- **Brief**:
Pick out each line of the listing below that contains the word "Switch". Match capitalization exactly.

- **Exercise input**:
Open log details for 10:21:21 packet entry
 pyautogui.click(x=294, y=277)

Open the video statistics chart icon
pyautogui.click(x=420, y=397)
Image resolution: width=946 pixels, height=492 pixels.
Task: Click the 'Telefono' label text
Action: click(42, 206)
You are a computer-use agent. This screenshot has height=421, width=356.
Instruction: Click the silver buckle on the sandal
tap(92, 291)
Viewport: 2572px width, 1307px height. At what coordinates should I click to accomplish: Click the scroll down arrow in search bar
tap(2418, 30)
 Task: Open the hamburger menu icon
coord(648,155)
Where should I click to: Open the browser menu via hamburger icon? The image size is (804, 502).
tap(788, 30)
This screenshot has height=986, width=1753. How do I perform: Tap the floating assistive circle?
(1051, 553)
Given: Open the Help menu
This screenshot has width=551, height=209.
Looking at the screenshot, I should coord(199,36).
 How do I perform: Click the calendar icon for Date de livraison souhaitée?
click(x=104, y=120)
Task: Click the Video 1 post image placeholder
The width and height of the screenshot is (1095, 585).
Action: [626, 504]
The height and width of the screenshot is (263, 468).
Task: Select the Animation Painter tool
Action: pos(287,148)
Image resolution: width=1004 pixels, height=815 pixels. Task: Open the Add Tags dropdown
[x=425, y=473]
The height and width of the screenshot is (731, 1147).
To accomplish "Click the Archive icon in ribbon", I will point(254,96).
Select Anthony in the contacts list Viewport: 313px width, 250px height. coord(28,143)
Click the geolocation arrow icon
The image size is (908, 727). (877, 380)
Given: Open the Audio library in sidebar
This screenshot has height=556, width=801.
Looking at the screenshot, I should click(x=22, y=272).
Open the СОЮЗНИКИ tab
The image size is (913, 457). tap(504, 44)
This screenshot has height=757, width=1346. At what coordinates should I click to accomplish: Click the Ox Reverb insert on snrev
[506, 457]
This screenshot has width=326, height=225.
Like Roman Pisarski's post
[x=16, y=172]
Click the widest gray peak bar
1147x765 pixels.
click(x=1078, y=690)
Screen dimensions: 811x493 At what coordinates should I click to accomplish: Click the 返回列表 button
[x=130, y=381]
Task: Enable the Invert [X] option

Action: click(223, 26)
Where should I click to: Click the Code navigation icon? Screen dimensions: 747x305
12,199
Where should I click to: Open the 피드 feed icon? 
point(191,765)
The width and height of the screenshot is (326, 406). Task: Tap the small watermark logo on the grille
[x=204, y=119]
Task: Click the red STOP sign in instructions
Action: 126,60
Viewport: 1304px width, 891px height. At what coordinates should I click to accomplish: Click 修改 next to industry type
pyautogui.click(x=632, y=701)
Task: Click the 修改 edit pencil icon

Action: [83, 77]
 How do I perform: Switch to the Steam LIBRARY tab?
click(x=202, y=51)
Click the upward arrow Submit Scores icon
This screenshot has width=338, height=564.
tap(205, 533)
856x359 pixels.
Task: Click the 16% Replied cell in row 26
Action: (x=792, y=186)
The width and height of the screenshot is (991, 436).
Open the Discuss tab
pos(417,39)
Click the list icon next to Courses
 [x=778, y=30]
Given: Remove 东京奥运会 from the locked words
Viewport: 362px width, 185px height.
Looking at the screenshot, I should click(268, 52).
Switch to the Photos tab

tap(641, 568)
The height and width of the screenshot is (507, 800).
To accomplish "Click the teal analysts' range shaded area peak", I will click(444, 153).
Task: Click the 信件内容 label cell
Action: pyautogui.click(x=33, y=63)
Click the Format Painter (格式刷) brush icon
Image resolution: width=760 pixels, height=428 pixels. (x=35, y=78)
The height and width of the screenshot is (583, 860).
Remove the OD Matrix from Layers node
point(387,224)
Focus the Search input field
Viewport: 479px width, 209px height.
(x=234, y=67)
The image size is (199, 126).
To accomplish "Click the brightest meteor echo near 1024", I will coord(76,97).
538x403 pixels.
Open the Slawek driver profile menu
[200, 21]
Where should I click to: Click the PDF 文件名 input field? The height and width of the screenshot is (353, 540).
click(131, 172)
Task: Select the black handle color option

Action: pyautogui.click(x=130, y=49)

- **Result**:
 How do I perform: Switch to the Steam LIBRARY tab?
Switch to the Photos tab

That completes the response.